Outsized ideas from under-recognized sources always captivate me.  I have to admit that my own childhood fascination concerning, and fear of, “the rapture” still haunts me.  While our house isn’t large, the other day I couldn’t see or hear my wife anywhere when I knew she was home and my first thought was that she’d been raptured and I’d been left behind.  Please don’t try to console me with logic; I know very well the problems with this initial assessment and knowing the history of the idea of the rapture can’t stop the primal fear when it strikes.  So it is with religious ideas inculcated in the young.  That’s why I knew I had to read Massimo Introvigne’s The Plymouth Brethren as soon as I heard of it.  The Plymouth Brethren, and specifically one of their formative leaders, John Nelson Darby, were the inventors of the rapture.

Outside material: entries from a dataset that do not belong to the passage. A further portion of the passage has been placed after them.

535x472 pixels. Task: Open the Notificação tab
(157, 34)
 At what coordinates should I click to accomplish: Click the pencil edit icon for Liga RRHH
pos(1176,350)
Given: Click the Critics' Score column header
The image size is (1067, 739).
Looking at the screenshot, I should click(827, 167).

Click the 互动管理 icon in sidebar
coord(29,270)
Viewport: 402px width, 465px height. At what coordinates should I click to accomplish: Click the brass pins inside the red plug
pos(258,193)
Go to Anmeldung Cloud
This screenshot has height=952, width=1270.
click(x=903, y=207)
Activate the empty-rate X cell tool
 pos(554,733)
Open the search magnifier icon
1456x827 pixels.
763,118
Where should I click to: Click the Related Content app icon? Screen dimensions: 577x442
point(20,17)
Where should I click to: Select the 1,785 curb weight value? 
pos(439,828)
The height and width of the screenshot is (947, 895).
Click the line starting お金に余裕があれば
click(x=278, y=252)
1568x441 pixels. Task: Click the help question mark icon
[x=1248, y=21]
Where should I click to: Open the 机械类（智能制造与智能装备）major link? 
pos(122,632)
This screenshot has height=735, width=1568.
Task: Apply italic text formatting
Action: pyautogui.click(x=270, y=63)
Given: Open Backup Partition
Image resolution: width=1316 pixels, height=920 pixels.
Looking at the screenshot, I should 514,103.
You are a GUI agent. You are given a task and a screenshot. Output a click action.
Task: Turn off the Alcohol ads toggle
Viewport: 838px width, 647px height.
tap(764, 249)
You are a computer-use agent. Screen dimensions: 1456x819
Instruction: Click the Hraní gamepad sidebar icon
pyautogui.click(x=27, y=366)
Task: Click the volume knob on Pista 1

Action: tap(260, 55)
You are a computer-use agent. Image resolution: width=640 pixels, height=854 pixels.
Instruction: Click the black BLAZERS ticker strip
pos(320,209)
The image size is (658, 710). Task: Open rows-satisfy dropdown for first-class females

Introvigne’s book doesn’t trace rapture history (other books do that), but he does narrate, in an admirably succinct treatment, whence the Brethren arose.  In the nineteenth century in the British Isles, some were very concerned that Christianity had gone off the rails.  Accommodating with secular society, it had become heavily doctrinal and, worse, political.  Breakaway groups were common, including those who went back to the “Bible alone” as the basis for assessing what being Christian truly was.  The Plymouth Brethren developed in this atmosphere and they still remain a relatively small Christian sect (I use that term completely neutrally).  Even though they themselves splintered over time, they were never a very large group.  They, however, invented the rapture.

John Nelson Darby, one of the founders of the movement, believed history was divided into dispensations, or periods, predetermined by God.  The dispensation in which we now live (and in which they lived two centuries ago) would include a dramatic rapture that would allow Darby’s understanding of eschatology to fall within the system he developed.  This idea was picked up by Cyrus Scofield and included in his enormously influential Scofield Reference Bible.  That Bible, although many evangelicals considered the Plymouth Brethren as a kind of “cult,” was used as the unquestioned roadmap for the end times.  It was picked up by such promoters as Hal Lindsey and Timothy LaHaye and made into a meme that just about any educated person recognizes.  We all know what “the rapture” is, although the Bible itself doesn’t spell it out at all.  Introvigne’s book is very informative on the Brethren but his chapter on their ten main divisions is, necessarily, a touch confusing.  Well balanced and fair, this is a great source for those who wonder who these people were that gave us such worries when our wives have “disappeared” into some other part of the house.